═════ DATA FOR THIS TASK ═════

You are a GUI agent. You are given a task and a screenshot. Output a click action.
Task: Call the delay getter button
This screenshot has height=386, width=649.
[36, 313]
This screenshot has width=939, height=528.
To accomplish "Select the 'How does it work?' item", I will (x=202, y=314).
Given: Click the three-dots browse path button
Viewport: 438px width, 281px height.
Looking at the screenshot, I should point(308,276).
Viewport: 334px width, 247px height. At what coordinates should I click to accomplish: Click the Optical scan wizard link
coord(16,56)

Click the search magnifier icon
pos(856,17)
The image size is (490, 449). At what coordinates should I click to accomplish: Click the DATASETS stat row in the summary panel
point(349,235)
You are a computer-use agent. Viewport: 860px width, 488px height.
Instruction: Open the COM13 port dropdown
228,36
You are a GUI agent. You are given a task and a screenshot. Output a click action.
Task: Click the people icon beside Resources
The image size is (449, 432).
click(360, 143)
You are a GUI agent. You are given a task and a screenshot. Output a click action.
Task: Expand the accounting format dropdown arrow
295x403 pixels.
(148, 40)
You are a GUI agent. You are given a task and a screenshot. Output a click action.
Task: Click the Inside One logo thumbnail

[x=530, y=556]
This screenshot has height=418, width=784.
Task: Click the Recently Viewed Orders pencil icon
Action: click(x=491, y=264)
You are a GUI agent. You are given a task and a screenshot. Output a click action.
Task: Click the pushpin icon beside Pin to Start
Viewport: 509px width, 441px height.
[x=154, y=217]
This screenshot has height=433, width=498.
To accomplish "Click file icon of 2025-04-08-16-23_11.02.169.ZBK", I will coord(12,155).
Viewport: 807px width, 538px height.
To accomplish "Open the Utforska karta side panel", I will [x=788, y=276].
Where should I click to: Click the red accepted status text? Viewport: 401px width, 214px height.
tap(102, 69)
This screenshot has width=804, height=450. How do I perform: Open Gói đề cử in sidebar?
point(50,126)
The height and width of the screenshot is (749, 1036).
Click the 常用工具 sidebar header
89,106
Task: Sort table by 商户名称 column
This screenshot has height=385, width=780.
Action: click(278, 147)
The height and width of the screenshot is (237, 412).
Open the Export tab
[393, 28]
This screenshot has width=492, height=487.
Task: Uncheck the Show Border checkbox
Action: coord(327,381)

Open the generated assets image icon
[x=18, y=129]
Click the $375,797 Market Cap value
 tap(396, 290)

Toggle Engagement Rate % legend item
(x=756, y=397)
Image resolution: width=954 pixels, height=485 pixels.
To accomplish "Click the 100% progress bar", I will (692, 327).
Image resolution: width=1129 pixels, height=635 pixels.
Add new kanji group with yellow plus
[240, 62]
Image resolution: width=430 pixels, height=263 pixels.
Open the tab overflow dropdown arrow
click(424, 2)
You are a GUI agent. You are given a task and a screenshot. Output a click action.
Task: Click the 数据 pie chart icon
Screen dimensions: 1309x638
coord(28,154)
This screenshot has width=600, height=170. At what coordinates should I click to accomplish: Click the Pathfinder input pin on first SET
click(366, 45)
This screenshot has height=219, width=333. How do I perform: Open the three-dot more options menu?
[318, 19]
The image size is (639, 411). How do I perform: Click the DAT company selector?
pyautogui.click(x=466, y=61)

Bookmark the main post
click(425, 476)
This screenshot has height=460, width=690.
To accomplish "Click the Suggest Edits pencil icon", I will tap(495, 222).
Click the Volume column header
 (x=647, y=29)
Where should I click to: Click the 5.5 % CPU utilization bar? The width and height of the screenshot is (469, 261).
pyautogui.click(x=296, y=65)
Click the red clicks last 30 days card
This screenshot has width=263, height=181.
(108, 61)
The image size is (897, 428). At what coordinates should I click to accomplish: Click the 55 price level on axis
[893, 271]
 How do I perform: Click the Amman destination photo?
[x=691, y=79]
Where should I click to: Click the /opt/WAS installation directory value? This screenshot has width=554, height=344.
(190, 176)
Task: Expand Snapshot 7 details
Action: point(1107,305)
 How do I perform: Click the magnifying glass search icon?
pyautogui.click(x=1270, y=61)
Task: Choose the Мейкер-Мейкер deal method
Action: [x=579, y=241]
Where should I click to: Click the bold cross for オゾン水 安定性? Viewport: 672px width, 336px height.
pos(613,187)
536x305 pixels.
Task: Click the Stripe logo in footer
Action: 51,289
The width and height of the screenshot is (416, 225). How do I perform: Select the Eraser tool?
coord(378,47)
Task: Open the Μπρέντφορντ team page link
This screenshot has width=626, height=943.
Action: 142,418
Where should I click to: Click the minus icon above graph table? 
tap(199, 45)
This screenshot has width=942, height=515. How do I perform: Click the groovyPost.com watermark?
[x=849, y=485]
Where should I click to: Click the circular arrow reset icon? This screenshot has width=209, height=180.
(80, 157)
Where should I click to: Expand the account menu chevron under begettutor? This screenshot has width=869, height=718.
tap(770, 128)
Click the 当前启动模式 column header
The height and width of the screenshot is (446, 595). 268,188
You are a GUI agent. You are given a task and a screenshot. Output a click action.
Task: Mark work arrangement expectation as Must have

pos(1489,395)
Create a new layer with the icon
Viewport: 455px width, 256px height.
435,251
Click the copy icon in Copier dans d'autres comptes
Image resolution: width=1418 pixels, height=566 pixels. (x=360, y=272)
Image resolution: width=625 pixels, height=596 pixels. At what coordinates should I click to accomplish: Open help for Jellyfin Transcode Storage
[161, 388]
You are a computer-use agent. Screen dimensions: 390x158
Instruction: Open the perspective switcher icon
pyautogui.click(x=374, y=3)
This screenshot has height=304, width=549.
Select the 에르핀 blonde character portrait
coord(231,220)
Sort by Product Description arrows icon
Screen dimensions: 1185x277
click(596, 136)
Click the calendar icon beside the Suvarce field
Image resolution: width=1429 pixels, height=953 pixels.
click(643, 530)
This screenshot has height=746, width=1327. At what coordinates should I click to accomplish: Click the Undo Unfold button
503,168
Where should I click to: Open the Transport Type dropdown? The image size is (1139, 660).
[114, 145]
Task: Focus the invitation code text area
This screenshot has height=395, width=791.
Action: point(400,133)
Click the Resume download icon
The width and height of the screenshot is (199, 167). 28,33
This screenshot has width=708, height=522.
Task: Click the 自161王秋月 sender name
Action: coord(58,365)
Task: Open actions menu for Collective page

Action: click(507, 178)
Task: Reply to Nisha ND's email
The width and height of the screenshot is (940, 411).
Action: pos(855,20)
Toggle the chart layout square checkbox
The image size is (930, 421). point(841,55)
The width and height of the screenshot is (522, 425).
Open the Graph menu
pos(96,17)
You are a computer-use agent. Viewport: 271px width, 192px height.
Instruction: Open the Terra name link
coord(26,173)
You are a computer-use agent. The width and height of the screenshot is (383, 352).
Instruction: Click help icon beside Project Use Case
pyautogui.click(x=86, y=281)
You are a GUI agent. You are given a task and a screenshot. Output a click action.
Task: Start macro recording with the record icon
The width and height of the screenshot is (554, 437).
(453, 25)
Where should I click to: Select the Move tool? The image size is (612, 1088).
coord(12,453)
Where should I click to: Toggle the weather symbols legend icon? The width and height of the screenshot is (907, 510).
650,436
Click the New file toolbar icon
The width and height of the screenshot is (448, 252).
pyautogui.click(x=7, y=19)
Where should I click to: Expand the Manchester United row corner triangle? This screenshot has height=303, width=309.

═════

ASSIGNED TASK =
Retype all of the data exactly, so that nothing differs from what is given.

EXERCISE SOLUTION =
You are a GUI agent. You are given a task and a screenshot. Output a click action.
Task: Call the delay getter button
This screenshot has height=386, width=649.
[36, 313]
This screenshot has width=939, height=528.
To accomplish "Select the 'How does it work?' item", I will (x=202, y=314).
Given: Click the three-dots browse path button
Viewport: 438px width, 281px height.
Looking at the screenshot, I should point(308,276).
Viewport: 334px width, 247px height. At what coordinates should I click to accomplish: Click the Optical scan wizard link
coord(16,56)

Click the search magnifier icon
pos(856,17)
The image size is (490, 449). At what coordinates should I click to accomplish: Click the DATASETS stat row in the summary panel
point(349,235)
You are a computer-use agent. Viewport: 860px width, 488px height.
Instruction: Open the COM13 port dropdown
228,36
You are a GUI agent. You are given a task and a screenshot. Output a click action.
Task: Click the people icon beside Resources
The image size is (449, 432).
click(360, 143)
You are a GUI agent. You are given a task and a screenshot. Output a click action.
Task: Expand the accounting format dropdown arrow
295x403 pixels.
(148, 40)
You are a GUI agent. You are given a task and a screenshot. Output a click action.
Task: Click the Inside One logo thumbnail

[x=530, y=556]
This screenshot has height=418, width=784.
Task: Click the Recently Viewed Orders pencil icon
Action: click(x=491, y=264)
You are a GUI agent. You are given a task and a screenshot. Output a click action.
Task: Click the pushpin icon beside Pin to Start
Viewport: 509px width, 441px height.
[x=154, y=217]
This screenshot has height=433, width=498.
To accomplish "Click file icon of 2025-04-08-16-23_11.02.169.ZBK", I will coord(12,155).
Viewport: 807px width, 538px height.
To accomplish "Open the Utforska karta side panel", I will [x=788, y=276].
Where should I click to: Click the red accepted status text? Viewport: 401px width, 214px height.
tap(102, 69)
This screenshot has width=804, height=450. How do I perform: Open Gói đề cử in sidebar?
point(50,126)
The height and width of the screenshot is (749, 1036).
Click the 常用工具 sidebar header
89,106
Task: Sort table by 商户名称 column
This screenshot has height=385, width=780.
Action: click(278, 147)
The height and width of the screenshot is (237, 412).
Open the Export tab
[393, 28]
This screenshot has width=492, height=487.
Task: Uncheck the Show Border checkbox
Action: coord(327,381)

Open the generated assets image icon
[x=18, y=129]
Click the $375,797 Market Cap value
 tap(396, 290)

Toggle Engagement Rate % legend item
(x=756, y=397)
Image resolution: width=954 pixels, height=485 pixels.
To accomplish "Click the 100% progress bar", I will (692, 327).
Image resolution: width=1129 pixels, height=635 pixels.
Add new kanji group with yellow plus
[240, 62]
Image resolution: width=430 pixels, height=263 pixels.
Open the tab overflow dropdown arrow
click(424, 2)
You are a GUI agent. You are given a task and a screenshot. Output a click action.
Task: Click the 数据 pie chart icon
Screen dimensions: 1309x638
coord(28,154)
This screenshot has width=600, height=170. At what coordinates should I click to accomplish: Click the Pathfinder input pin on first SET
click(366, 45)
This screenshot has height=219, width=333. How do I perform: Open the three-dot more options menu?
[318, 19]
The image size is (639, 411). How do I perform: Click the DAT company selector?
pyautogui.click(x=466, y=61)

Bookmark the main post
click(425, 476)
This screenshot has height=460, width=690.
To accomplish "Click the Suggest Edits pencil icon", I will tap(495, 222).
Click the Volume column header
 (x=647, y=29)
Where should I click to: Click the 5.5 % CPU utilization bar? The width and height of the screenshot is (469, 261).
pyautogui.click(x=296, y=65)
Click the red clicks last 30 days card
This screenshot has width=263, height=181.
(108, 61)
The image size is (897, 428). At what coordinates should I click to accomplish: Click the 55 price level on axis
[893, 271]
 How do I perform: Click the Amman destination photo?
[x=691, y=79]
Where should I click to: Click the /opt/WAS installation directory value? This screenshot has width=554, height=344.
(190, 176)
Task: Expand Snapshot 7 details
Action: point(1107,305)
 How do I perform: Click the magnifying glass search icon?
pyautogui.click(x=1270, y=61)
Task: Choose the Мейкер-Мейкер deal method
Action: [x=579, y=241]
Where should I click to: Click the bold cross for オゾン水 安定性? Viewport: 672px width, 336px height.
pos(613,187)
536x305 pixels.
Task: Click the Stripe logo in footer
Action: 51,289
The width and height of the screenshot is (416, 225). How do I perform: Select the Eraser tool?
coord(378,47)
Task: Open the Μπρέντφορντ team page link
This screenshot has width=626, height=943.
Action: 142,418
Where should I click to: Click the minus icon above graph table? 
tap(199, 45)
This screenshot has width=942, height=515. How do I perform: Click the groovyPost.com watermark?
[x=849, y=485]
Where should I click to: Click the circular arrow reset icon? This screenshot has width=209, height=180.
(80, 157)
Where should I click to: Expand the account menu chevron under begettutor? This screenshot has width=869, height=718.
tap(770, 128)
Click the 当前启动模式 column header
The height and width of the screenshot is (446, 595). 268,188
You are a GUI agent. You are given a task and a screenshot. Output a click action.
Task: Mark work arrangement expectation as Must have

pos(1489,395)
Create a new layer with the icon
Viewport: 455px width, 256px height.
435,251
Click the copy icon in Copier dans d'autres comptes
Image resolution: width=1418 pixels, height=566 pixels. (x=360, y=272)
Image resolution: width=625 pixels, height=596 pixels. At what coordinates should I click to accomplish: Open help for Jellyfin Transcode Storage
[161, 388]
You are a computer-use agent. Screen dimensions: 390x158
Instruction: Open the perspective switcher icon
pyautogui.click(x=374, y=3)
This screenshot has height=304, width=549.
Select the 에르핀 blonde character portrait
coord(231,220)
Sort by Product Description arrows icon
Screen dimensions: 1185x277
click(596, 136)
Click the calendar icon beside the Suvarce field
Image resolution: width=1429 pixels, height=953 pixels.
click(643, 530)
This screenshot has height=746, width=1327. At what coordinates should I click to accomplish: Click the Undo Unfold button
503,168
Where should I click to: Open the Transport Type dropdown? The image size is (1139, 660).
[114, 145]
Task: Focus the invitation code text area
This screenshot has height=395, width=791.
Action: point(400,133)
Click the Resume download icon
The width and height of the screenshot is (199, 167). 28,33
This screenshot has width=708, height=522.
Task: Click the 自161王秋月 sender name
Action: coord(58,365)
Task: Open actions menu for Collective page

Action: click(507, 178)
Task: Reply to Nisha ND's email
The width and height of the screenshot is (940, 411).
Action: pos(855,20)
Toggle the chart layout square checkbox
The image size is (930, 421). point(841,55)
The width and height of the screenshot is (522, 425).
Open the Graph menu
pos(96,17)
You are a computer-use agent. Viewport: 271px width, 192px height.
Instruction: Open the Terra name link
coord(26,173)
You are a computer-use agent. The width and height of the screenshot is (383, 352).
Instruction: Click help icon beside Project Use Case
pyautogui.click(x=86, y=281)
You are a GUI agent. You are given a task and a screenshot. Output a click action.
Task: Start macro recording with the record icon
The width and height of the screenshot is (554, 437).
(453, 25)
Where should I click to: Select the Move tool? The image size is (612, 1088).
coord(12,453)
Where should I click to: Toggle the weather symbols legend icon? The width and height of the screenshot is (907, 510).
650,436
Click the New file toolbar icon
The width and height of the screenshot is (448, 252).
pyautogui.click(x=7, y=19)
Where should I click to: Expand the Manchester United row corner triangle? This screenshot has height=303, width=309.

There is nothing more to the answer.